### Görev hedefi 1:
Essen'deki Emek Şenliği metnine göre DİDF Genel Başkanı kimdir?
### Görev hedefi 2:
Essen'deki Emek Şenliği metninden "Demokratik İşçi Dernekleri" sözlerinden başlayıp "şiarları öne çıktı." sözlerine kadar, bu sözler de dahil olmak üzere, ilgili kısmı hiçbir değişiklik yapmadan alıntılayın.

### Belge metni:
★ ★ ★ ★ ★ ★ ★
Demokratik İşçi Dernekleri Federasyonu (DİDF) 18 Haziran Cumartesi günü Ruhr bölgesinin önemli kentlerinden biri olan Essen’de Türkiye’den Almanya’ya göçün 50. yılı dolayısıyla Emek Şenliği düzenledi. Türkiyeli ve Alman sanatçılar ve konuşmacıların katıldığı şenlikte, “Birlikte güçlüyüz” ve “Emekçilerin uluslararası dayanışması” şiarları öne çıktı.
Almanya’nın değişik kentlerinden gelen 8 binden fazla kişinin Essen Grugahalle’de katılığı etkinlikte konuşan DİDF Genel Başkanı Hüseyin Avgan, Almanya’ya göçün ilk yıllarında büyük acılar çekildiğini, özlemler duyulduğunu ifade ederek, “Ama aradan geçen zaman içinde hem bu ülke değişti hem de biz değiştik. Bir süre kalıp dönmek için geldiğimiz bu ülkenin parçası haline geldik. Ne ırkçı-ayrımcı yasalar, ne de din ve etnik kimlikler üzerinden kışkırtmalar hayatın akışını değiştirdi. Bir çok sıkıntıya rağmen aynı işi, aynı okulu, aynı kaderi paylaştığımız Alman emekçileriyle kardeşlik adına, sınıfın birliği için önemli adımlar attık” dedi.
★ ★ ★ ★ ★ ★ ★
### Sağlanan veriler:
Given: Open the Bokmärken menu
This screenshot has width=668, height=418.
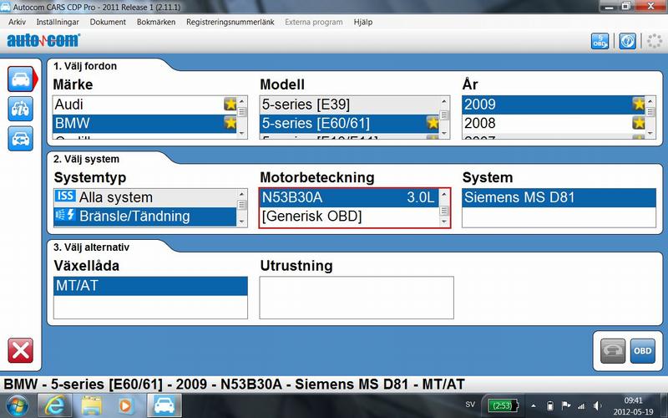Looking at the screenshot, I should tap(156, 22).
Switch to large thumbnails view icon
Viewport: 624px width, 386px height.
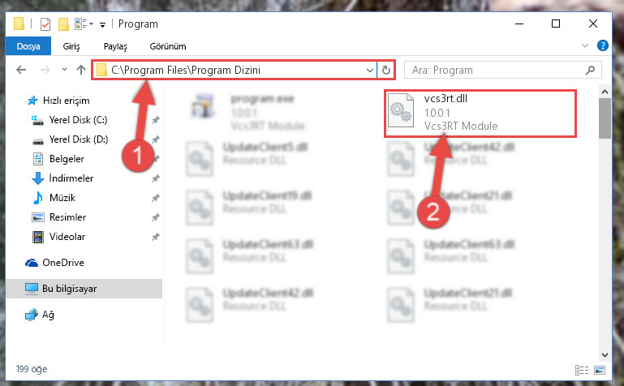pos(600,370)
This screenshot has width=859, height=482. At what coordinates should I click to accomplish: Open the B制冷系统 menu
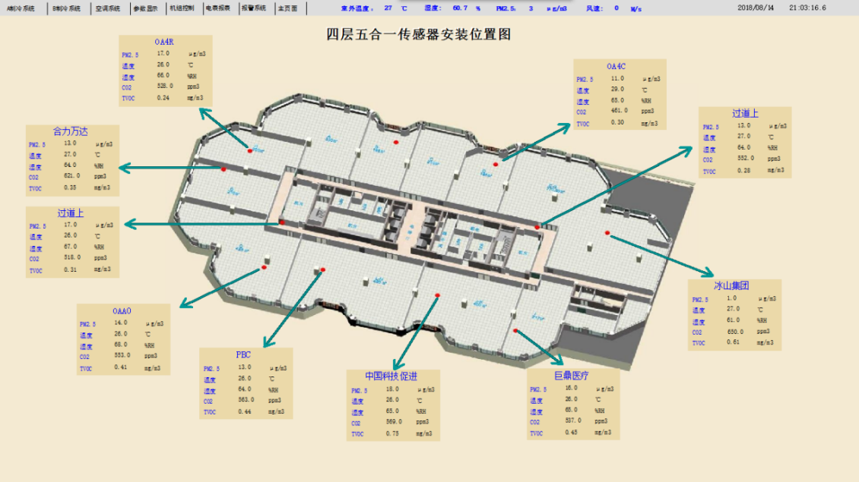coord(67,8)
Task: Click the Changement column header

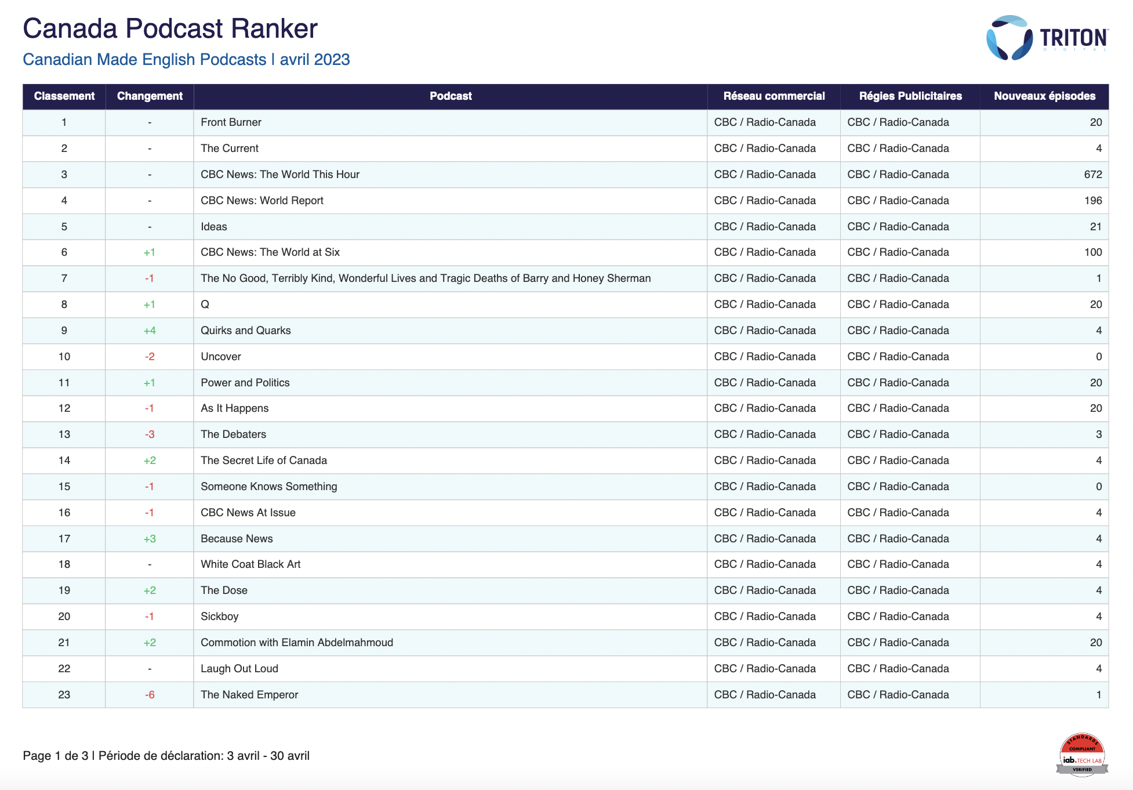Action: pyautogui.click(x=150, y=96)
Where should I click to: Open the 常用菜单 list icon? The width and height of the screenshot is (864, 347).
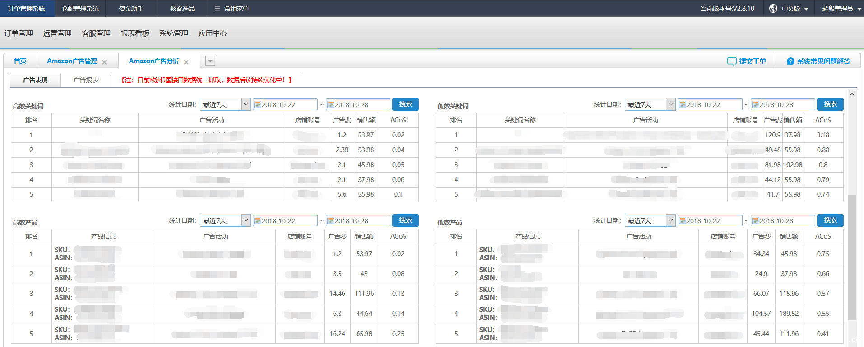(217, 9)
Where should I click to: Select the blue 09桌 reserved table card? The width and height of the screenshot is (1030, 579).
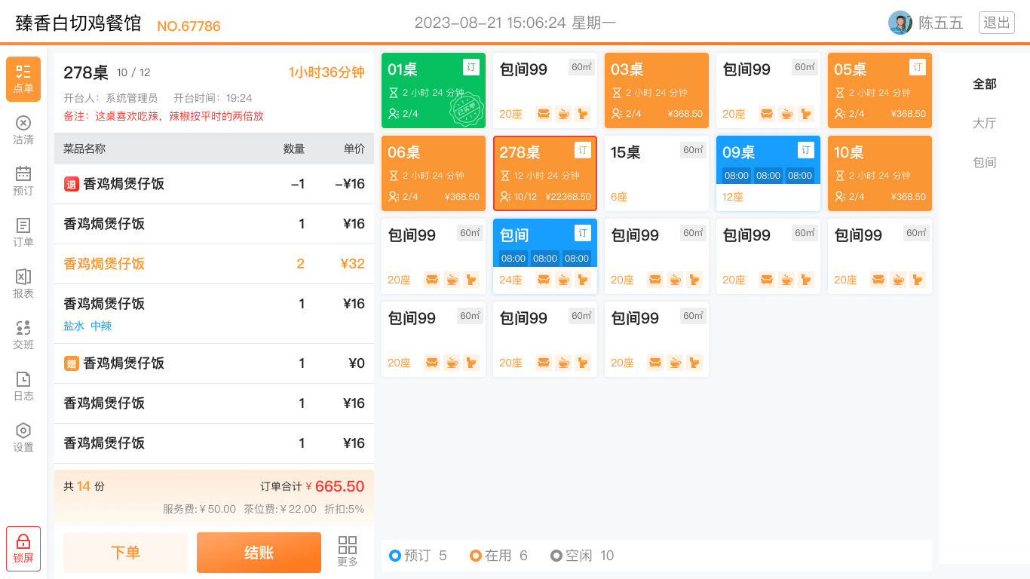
★ ★ ★ ★ ★ ★ ★
### Nihai yanıt 1:
Hüseyin Avgan.

### Nihai yanıt 2:
Demokratik İşçi Dernekleri Federasyonu (DİDF) 18 Haziran Cumartesi günü Ruhr bölgesinin önemli kentlerinden biri olan Essen’de Türkiye’den Almanya’ya göçün 50. yılı dolayısıyla Emek Şenliği düzenledi. Türkiyeli ve Alman sanatçılar ve konuşmacıların katıldığı şenlikte, “Birlikte güçlüyüz” ve “Emekçilerin uluslararası dayanışması” şiarları öne çıktı.